Selected excerpt.
· · ·
New publication on bryophytes

Medina R., M.G. Johnson, N. Patel, G. Tocci, D. R. Toren & B. Goffinet. 2022. Vindication of Physcomitrium pygmaeum: an elusive and endangered moss from North America’s Great Basin. The Bryologist 125: 528-540.

Abstract reads: Physcomitrium pygmaeum is an ephemeral moss described in 1871 from a single collection from Utah, currently considered conspecific with Physcomitrium pyriforme. The interpretation of the taxon has been problematic due to its rarity in the field, the elusiveness of the type material, and an extremely scattered and inconsistent collection record. Here we present a comprehensive description and assessment of the taxon following the identification of the original material and lectotype designation, the examination of all existing herbarium specimens to the best of our knowledge, the collection of fresh material in Nevada, and the molecular barcoding of the latter using four plastid and two nuclear loci. Available information, albeit scant, suggests that this member of the North American bryoflora should be considered critically endangered following IUCN criteria.
· · ·
Data provided.
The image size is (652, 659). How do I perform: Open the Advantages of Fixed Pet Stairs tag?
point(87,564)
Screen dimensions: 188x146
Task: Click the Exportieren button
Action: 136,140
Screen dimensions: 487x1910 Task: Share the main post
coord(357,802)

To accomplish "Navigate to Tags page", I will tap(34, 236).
· · ·
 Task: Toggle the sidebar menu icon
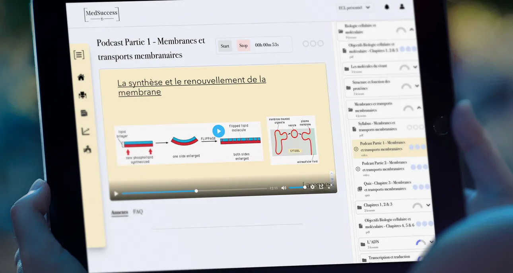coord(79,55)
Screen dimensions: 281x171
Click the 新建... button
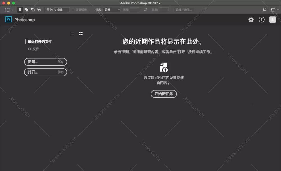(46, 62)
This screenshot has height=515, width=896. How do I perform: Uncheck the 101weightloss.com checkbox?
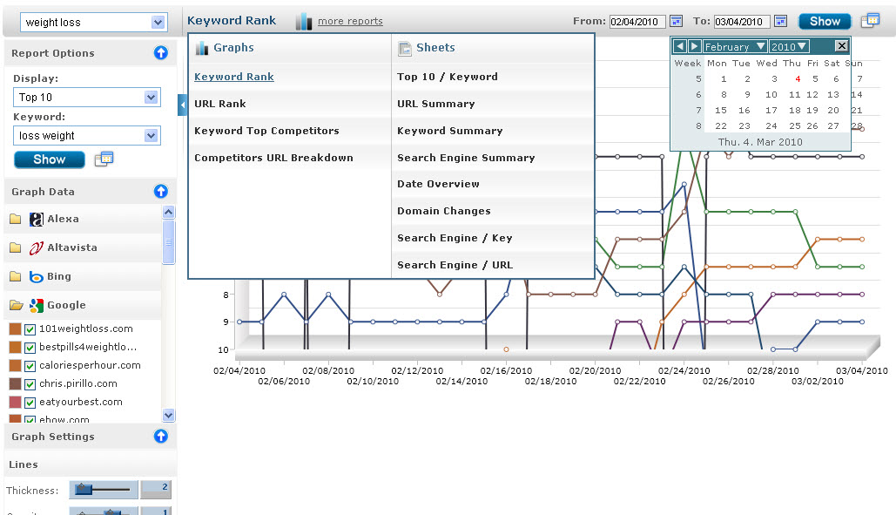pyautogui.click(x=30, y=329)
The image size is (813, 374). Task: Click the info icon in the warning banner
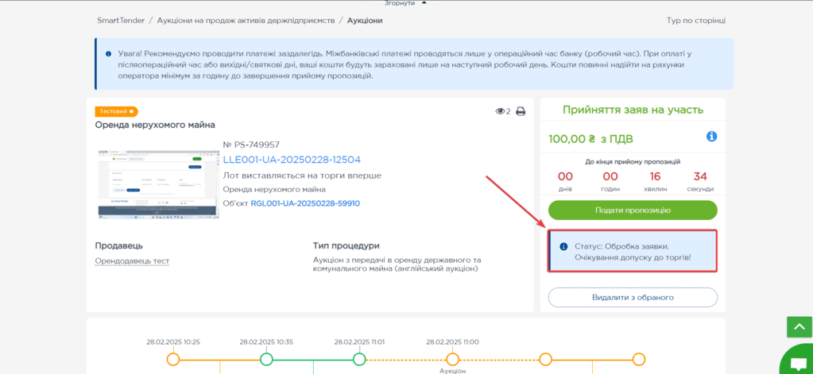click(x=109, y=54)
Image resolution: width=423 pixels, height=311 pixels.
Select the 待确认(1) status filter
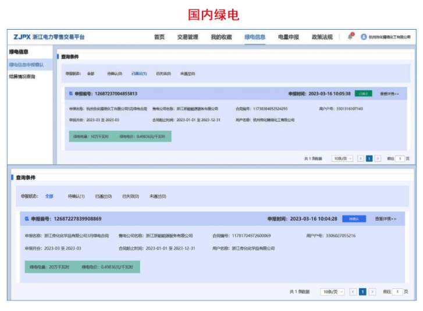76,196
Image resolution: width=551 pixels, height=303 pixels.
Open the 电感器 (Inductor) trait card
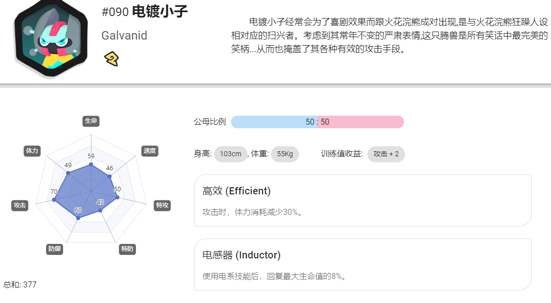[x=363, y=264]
· · ·
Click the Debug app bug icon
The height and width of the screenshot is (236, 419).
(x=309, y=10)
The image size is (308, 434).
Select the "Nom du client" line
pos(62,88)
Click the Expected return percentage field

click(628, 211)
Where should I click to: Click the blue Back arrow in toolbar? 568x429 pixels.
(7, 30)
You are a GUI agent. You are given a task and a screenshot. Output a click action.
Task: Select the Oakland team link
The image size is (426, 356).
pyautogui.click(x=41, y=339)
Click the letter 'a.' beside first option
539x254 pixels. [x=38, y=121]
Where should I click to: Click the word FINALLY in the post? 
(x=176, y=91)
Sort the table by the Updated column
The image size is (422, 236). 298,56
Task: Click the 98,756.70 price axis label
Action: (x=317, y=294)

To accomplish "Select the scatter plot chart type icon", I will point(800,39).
· · ·
What you will do.
a - In the bryophyte publication notice, in which state was fresh material of Physcomitrium pygmaeum collected?
b - Go on with the bryophyte publication notice, starting after its final sentence.

Answers to each task.
a - Nevada

b -
New publication on bryophytes

He S., J.R. Shevock, N. Patel, O. Lemieux & B. Goffinet. 2022. Rediscovery of Florschuetziella scaberrima (Bryophyta, Orthotrichaceae) a century after its description leads to its transfer to Leratia. Bryophyte Diversity and Evolution
45 (1): 188–198. pdf
Abstract reads: Florschuetziella scaberrima (Broth.) Vitt, previously known only from the type material collected in 1915 from Yunnan, China, was rediscovered nearly a century later in 2005. The species is morphologically indistinguishable from the Mexican endemic F. steerei Vitt, but given the paucity of material the two are provisionally retained as distinct, allopatric species. Both species exhibit traits reminiscent of Leratia neocaledonica Broth. & Paris, a species endemic to New Caledonia. A shared ancestry with the other species currently accommodated in Leratia Broth. & Paris, i.e., L. exigua (Sull.) Goffinet and L. obtusifolia (Hook.) Goffinet, and the phylogenetically nested position of Florschuetziella Vitt within Leratia supports the merger of the two generic names, and hence the transfer of species of Florschuetziella, prompting the proposed new combinations Leratia steerei (Vitt) Goffinet, S.He & Shevock and Leratia scaberrima (Broth.) Goffinet, S.He & Shevock.

New publication on bryophytes

Dong S., J. Yu, L. Zhang, B. Goffinet & Y. Liu. Phylotranscriptomics of liverworts: revisiting the backbone phylogeny and ancestral gene duplications. Annals of Botany accepted.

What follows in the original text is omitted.